§ Available data:
^^^^^^^^^^^^^^^^

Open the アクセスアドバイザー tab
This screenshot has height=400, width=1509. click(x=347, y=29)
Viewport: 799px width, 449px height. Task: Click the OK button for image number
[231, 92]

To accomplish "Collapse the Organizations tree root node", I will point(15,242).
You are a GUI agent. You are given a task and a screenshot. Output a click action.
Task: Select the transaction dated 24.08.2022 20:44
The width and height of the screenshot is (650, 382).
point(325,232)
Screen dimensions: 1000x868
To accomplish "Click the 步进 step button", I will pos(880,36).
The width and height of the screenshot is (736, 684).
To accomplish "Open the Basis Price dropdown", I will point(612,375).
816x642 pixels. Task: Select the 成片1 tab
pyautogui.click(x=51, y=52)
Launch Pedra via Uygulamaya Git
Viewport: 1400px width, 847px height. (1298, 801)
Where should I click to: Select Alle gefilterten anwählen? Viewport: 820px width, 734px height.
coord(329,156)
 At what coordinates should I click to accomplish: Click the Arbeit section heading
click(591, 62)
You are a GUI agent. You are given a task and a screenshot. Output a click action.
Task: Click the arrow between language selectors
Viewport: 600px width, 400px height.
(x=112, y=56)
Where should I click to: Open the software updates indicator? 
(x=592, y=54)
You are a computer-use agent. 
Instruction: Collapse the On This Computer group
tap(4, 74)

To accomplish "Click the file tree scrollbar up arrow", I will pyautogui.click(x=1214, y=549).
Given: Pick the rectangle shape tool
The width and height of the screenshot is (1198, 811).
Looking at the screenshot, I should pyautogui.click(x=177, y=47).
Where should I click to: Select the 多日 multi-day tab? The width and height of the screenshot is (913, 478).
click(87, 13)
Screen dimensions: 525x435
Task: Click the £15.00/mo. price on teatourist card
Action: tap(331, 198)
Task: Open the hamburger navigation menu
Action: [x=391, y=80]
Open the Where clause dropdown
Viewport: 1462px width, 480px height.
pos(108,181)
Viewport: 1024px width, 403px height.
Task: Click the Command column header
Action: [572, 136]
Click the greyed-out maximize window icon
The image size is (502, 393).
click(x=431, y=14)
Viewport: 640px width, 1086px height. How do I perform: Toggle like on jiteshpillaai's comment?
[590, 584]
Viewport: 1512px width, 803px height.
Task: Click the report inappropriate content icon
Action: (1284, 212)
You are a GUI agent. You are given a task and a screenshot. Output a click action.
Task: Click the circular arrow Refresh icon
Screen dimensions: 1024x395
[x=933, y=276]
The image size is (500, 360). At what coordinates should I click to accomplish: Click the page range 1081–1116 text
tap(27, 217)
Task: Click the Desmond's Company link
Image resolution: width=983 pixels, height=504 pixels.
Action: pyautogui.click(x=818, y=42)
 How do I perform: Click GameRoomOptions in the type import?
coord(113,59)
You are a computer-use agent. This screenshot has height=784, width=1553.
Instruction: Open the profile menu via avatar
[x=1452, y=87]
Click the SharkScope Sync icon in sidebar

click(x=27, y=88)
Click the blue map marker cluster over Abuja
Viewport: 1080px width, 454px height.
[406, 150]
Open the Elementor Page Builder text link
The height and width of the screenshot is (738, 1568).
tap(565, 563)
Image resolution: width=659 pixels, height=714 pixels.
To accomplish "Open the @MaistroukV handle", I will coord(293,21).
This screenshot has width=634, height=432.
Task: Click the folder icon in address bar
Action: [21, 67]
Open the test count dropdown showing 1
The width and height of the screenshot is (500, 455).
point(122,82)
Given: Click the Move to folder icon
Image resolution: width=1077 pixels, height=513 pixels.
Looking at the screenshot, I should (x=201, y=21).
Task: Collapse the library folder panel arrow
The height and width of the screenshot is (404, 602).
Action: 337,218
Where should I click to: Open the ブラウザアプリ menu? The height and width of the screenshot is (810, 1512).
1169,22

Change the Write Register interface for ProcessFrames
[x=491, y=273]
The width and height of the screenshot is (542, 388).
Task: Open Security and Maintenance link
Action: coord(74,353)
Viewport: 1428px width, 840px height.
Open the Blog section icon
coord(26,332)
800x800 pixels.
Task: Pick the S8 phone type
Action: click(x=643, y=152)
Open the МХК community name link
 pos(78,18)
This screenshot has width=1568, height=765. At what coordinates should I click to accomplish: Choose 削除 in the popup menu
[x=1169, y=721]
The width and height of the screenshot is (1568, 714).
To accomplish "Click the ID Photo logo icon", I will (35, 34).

^^^^^^^^^^^^^^^^

§ Exercise description: Scan the records above for the word "dropdown" and return every line where it occurs.

§ Result:
To accomplish "Open the Basis Price dropdown", I will point(612,375).
Open the Where clause dropdown
Open the test count dropdown showing 1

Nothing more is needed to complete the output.